In this aerial photo

New Orleans oil spill

Much of 5, 300 gallons of oil spilled Monday (Sept. 5) when an excavating marsh buggy cut through a pipeline in southern Barataria Bay has apparently ended up on Chenier Ronquille, a barrier island that is being restored with $36 million paid by BP to restore natural resources damaged by the company's 2010 Deepwater Horizon oil spill, according to photos released by an environmental group on Friday.

Aerial photos taken Thursday by Jonathan Henderson of the Vanishing Earth environmental group, flying with a pilot, show dozens of workers using boom material to try to corral liquid oil in several locations along and on the barrier island. The photos also show workers attempting to wash down oil that is already on marsh grass on the island.

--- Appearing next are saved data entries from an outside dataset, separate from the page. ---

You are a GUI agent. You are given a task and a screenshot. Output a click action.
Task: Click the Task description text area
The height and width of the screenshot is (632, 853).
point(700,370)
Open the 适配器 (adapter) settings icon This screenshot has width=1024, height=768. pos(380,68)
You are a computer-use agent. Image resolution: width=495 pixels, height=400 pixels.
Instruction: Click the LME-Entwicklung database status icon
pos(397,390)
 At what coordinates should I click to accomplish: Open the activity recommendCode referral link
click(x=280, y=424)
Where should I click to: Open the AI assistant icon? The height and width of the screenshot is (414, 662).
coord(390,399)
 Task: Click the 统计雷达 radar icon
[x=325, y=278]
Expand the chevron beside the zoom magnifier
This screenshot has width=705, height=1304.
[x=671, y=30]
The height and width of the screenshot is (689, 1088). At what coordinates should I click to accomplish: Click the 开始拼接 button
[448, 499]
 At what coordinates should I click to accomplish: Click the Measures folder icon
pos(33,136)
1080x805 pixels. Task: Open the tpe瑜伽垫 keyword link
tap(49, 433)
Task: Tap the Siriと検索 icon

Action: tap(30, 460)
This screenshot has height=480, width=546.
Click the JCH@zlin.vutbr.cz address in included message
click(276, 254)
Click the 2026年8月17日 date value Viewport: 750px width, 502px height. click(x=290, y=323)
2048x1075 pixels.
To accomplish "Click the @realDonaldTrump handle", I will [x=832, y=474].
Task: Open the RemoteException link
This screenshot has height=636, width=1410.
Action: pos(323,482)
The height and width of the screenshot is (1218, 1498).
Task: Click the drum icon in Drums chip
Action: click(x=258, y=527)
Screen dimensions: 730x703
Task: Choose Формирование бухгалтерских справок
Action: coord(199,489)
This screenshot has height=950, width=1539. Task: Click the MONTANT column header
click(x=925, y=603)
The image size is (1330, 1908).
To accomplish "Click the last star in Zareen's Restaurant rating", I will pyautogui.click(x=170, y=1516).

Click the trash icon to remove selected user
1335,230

SouthWings has been providing flights to private individuals documenting oil spills in Louisiana coastal waters and the Gulf of Mexico for a number of years, including during and after the BP oil spill.

On Friday, the U.S. Coast Guard issued a press release from the "unified command" of federal and state agencies and the "responsible parties" for the spill that did not mention that oil was on the island. News releases issued Monday through Thursday also did not mention the extent of the spill's effects, other than to say that 200 birds were oiled.

Friday's news release did say that there are now 170 workers, 33 boats, 9 skimmers and more than 12, 000 feet of hard-boom that have been deployed "to contain and recover the product."

"Response crews are working to safely capture the oiled wildlife for rehabilitation, " the release said. "To date, 4 birds and 1 herptile have been captured." The Coast Guard and the unified command did not initially respond to a request to explain what the herptile was - the word includes both reptiles and amphibians, and thus could be an endangered Kemp's ridley sea turtle, or an alligator, or some other animal.

Late Friday, after being told that photos of the oil on the island had been made available to | The Times-Picayune, unified command officials released some additional information about the spill, including confirming that the herptile was a Kemp's ridley turtle "that showed no signs of external oiling."

The Coast Guard, unified command and the state Department of Wildlife and Fisheries also did not respond to repeated requests for photographs of the spill and the cleanup, except for one photo released Thursday evening that did not show the extent of oiling on the island. Late Friday, the state Department of Wildlife & Fisheries released a photo of an oiled clapper rail that was captured for rehabilitation.

Members of the public seeing oiled birds are being asked to call Wildlife Response Services LLC, of Seabrook, Texas, at 713.705.5897. In the late Friday response, officials said a wildlife rehabilitation center has been set up at the Louisiana Department of Wildlife & Fisheries' Grand Isle Marine Lab, with Rhonda Murgatroyd, owner of Wildlife Response Services, listed as the wildlife rehabilitator. The Grand Isle lab will not be open to the public or the media to minimize stress on oiled wildlife, officials said.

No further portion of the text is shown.